E não sabias mesmo. Dei-te emprego em 2005 por seres a reveladora de fotografias mais talentosa que tinha visto. As tuas fotografias não eram nada de especial mas a claridade, a focagem, os jogos de luzes na tua pós-produção eram uma arte em si própria. Que fosses imigrante ilegal era um pormenor que estava disposto a ignorar.
Depois havia o teu cabelo. Nas poucas conversas fluídas que tivemos contaste-me que na tua terra havia muitas loiras altas portanto o teu cabelo negro e a tua estatura mediana eram vistos como exóticos. Portugal era um bom país, havia muitas mulheres como tu.
Mas a questão é que não havia. Tal como ninguém - nem mesmo eu - conseguia com que uma fotografia ganhasse aquela fineza e detalhe só com o uso de químicos ninguém tinha esse teu cabelo. Essa tua graça.
Eu sou um amante desajeitado. Tento atrair por antagonismos. Discutíamos muito e eu gozava o facto de não entenderes o fascínio por poesia, mesmo depois de teres lido, ou assim o julgo, um livro traduzido que eu te dei e que me deu a mim imenso trabalho a encontrar. Dizias que a vida era como as tuas fotografias (dizias sempre tuas fotografias) uma coisa acontece, há um intermediário, a coisa modifica-se.
Eu gozava-te porque dizia que o amor era um intermediário, a poesia outro, a cor dos teus olhos era só mais um, mas esta terceira parte tu não entendias. Perguntava-te se o yoga não era para ti uma experiência poética e tu só me dizias que o yoga resumia-se a respirar fundo.

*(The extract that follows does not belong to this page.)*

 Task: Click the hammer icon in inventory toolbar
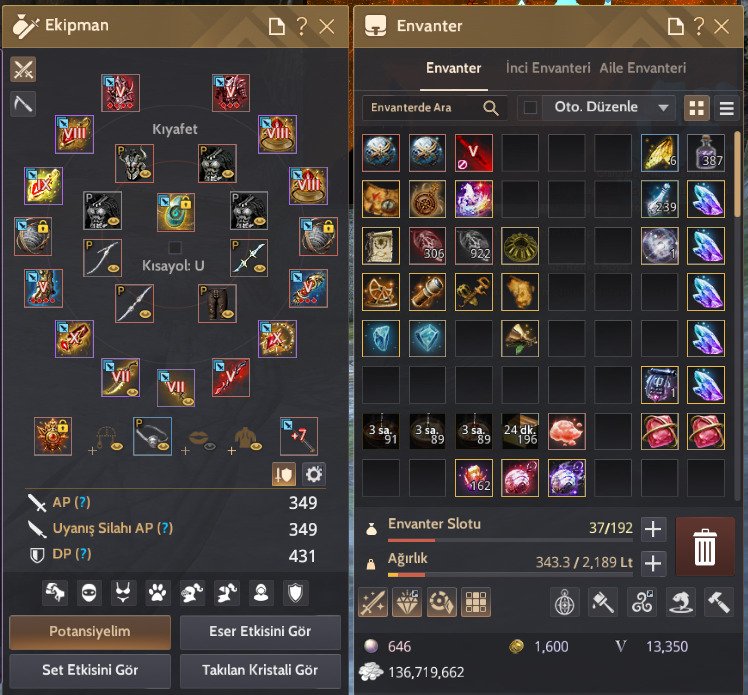click(718, 602)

Preocupava-me esse teu niilismo bem como o final da fotografia de película. Comprei uma impressora com um quinto do teu tamanho e tu um dia tiveste a bondade de me dizer adeus, beijo na cara, mão no braço. O cabelo preso para não me prenderes a mim nele. Tanta a bondade e tanta a poesia que era preciso alguém que nela não acreditasse para a transportar com tanta leveza.

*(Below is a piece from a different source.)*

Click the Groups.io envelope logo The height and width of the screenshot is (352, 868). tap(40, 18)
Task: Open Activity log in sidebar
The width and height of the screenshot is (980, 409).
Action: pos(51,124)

No outro dia no correio estava um mapa de uma cidade do teu país, um X marcava uma rua.
"Aqui. Ainda fotografia química. Vem cá."
Ando aqui a congelar uma lágrima para que ela não caia no mapa e borrate o X. Todos os dias tomo o pequeno-almoço e olho para o mapa.
Lavo a loiça, respiro fundo, vou trabalhar.

2 comentários:

  1. Tenho aqui vindo na esperança de ler mais um novo texto fantástico mas não tenho essa sorte então vou-me perdendo nos antigos... Adoro!! Simplesmente adoro pois tocam no fundo da nossa alma e fazem-me recordar coisas que ou se passaram tambem comigo ou então recordar aquilo que para mim nunca existiu... será possivel recordar e ter saudades do que nunca vivemos?!?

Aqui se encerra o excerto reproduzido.